Post Thumb

For the urban individual, the festive season means the temporary suspension of everyday living – atomic existence centred on personal pursuits that don’t leave much time for mingling with the community. It means togetherness, both through the time spent with family and in seeing the festival celebrated by a world bigger than their own. It’s also a time when indulgence, together in the form of food, drink, fine clothing and gifts, brings feelings of fulfilment and prosperity.

Determined to be part of the consumer’s journey every step of the way, brands too change course for this period. They make products the secondary focus in their communication and bring human interest stories to the forefront.

Their films revolve around themes brimming with emotion: intergenerational care, with the care flowing both ways; thoughtful acts that strengthen bonds within the community; and the joy of lifting up another by paying attention to what’s important to them. With these core ideas packaged in plenty of cultural signalling – frequents snatches of lights, decorations and sweets – the films magnify the nobler side of humanity and the enjoyable aspects of festivity.

This periodic readjustment in branded communication has led to the creation of a hybrid film, something that brings together elements from both ads and content. In a sense, it can be seen as a way to not give up the product sell by encasing it in an elaborate story that creates engagement yet retains significant mentions of what’s at offer.

But before going deeper into what a hybrid film looks like, it’s important we get on the same page about what makes for an ad and for content.

The blueprint of an ad

Tell-tale signs to watch for: around 30 seconds when aired on TV and about a minute long on digital channels. It spins a short narrative that leads up to the product reveal and positions the product as a key part of the experience the characters are going through. The product also finds its way into the closing shot that captures the ad’s sentiment in a single statement.

Take this Diwali ad from Cadbury Celebrations:

40 seconds long, it shows a lady thanking a trio of neighbouring boys for helping her parents in her absence with a box of Cadbury chocolates. The ad wraps with a shot of the chocolate packs, asking viewers ‘Iss Diwali aap kise khush karenge?’ (Who will you make happy, this Diwali?)

The blueprint of a branded content film

Sometimes running up to 8 minutes, these films present stories where the admirable qualities are meant to be a reflection of the brand and the character who dons them best often represents the role the brand plays in the consumer’s life. Unlike ads, these don’t just feature a situation but offer a story with a distinct beginning, middle and end.

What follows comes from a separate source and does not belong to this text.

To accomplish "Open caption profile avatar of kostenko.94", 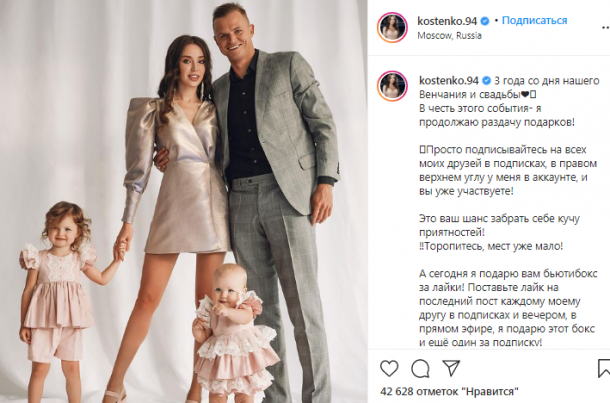I will coord(392,86).
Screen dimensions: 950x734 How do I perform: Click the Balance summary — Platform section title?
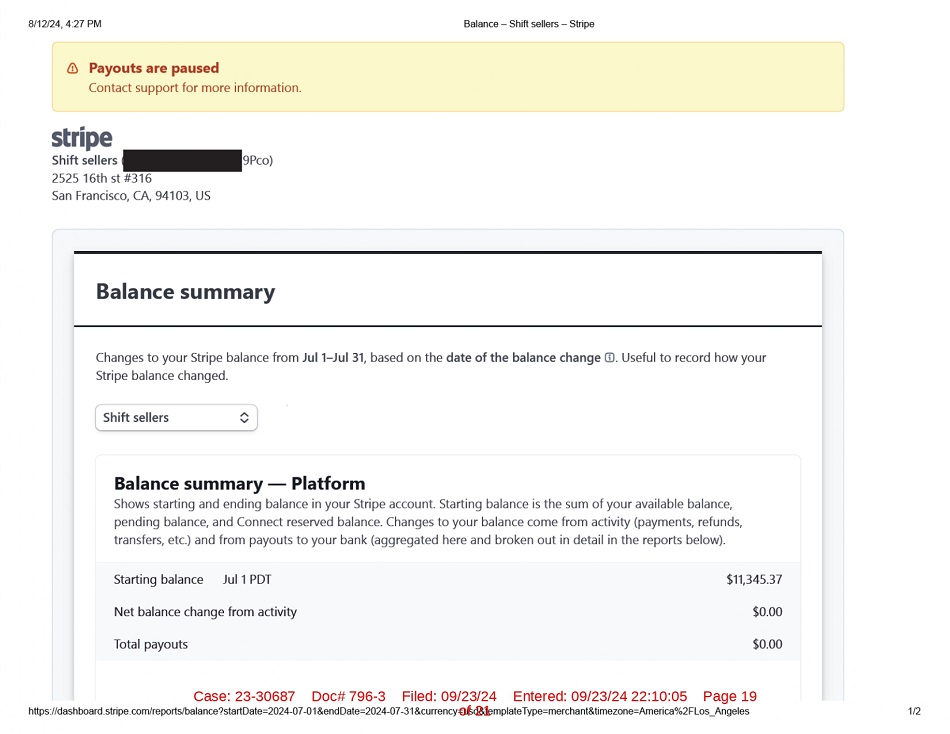(x=239, y=484)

The product may not feature through their duration at all, maybe subtly woven into the narrative or may only be mentioned at the end. So, it doesn’t necessarily serve as a key feature of the characters’ experience.

Here’s an example from Mankind Pharma:

4 minutes long, it tells the tale of a man and his hotel, where business continues to boom despite the rise of cafés. His eatery, run with dedication and care, daily hosts a stream of regulars and even organises Diwali treats for children from the city’s orphanage. When he comes close to losing the hotel, after mortgaging it for his wife’s treatment, he is rescued by a generous buyer who turns out to be an orphan boy he had cared for before.

The film wraps up, valorising kindness and likening Mankind Pharma to the kind of generous caregivers portrayed by them.

And finally, the blueprint of a hybrid film

Except there isn’t one. This format tends to mix up characteristics from ads and content, as per the perceived requirement.

Oppo’s film, for instance, is a 6-minute-long narrative about consecutive thoughtful acts, where a boy’s effort to save his friend a sparkler for next Diwali doesn’t go unnoticed by his teacher, whose considerate gift to the boy is acknowledged by his mother with an Oppo phone.

The product integration isn’t unusual but the focus awarded to it definitely is. The phone is introduced 4.5 minutes into the film despite holding no relevance to the story the viewer has invested in. The teacher is shown unboxing it for a good 15 seconds – by no means subtle. Later, the teacher and the little boy use it to click a selfie, in a style similar to Indian reality tv show hosts sponsored by a mobile company.

The final mark of an ad, in what had first felt like content, is the closing shot: the camera zooming out on from an Oppo phone with the line ‘Be the Light, To Spread the Light’.

Here’s another example, Vivo’s Diwali film:

4.13 minutes long, it shows how a young boy’s friends film a cute, short video to cheer him up when he feels down about not receiving his Diwali gift. The video is as elaborate as any branded content film but features the product in a frequent, significant and obvious way – characters in the film video call each other, the kids shoot on a Vivo phone and the boy watches their message on his Vivo phone – turning the product into an element the narrative couldn’t have progressed without.

It wraps by switching back to the content format, inviting the brand’s audience to engage through content (instead of asking them to purchase the product). 

What should we make of this?

Making this hybrid format work is a matter of sound conceptualisation and convincing execution. Till the elements gel, it probably doesn’t matter much to the consumer who seems to categorise everything as an ad.

And the more brands try their hand at it, the more frequent it may become. Perhaps because the hybrid format makes more sense to the marketer who feels concerned about the ROI on a pure branded content film, and sees this as a way to continue the product sell while making it less interruptive.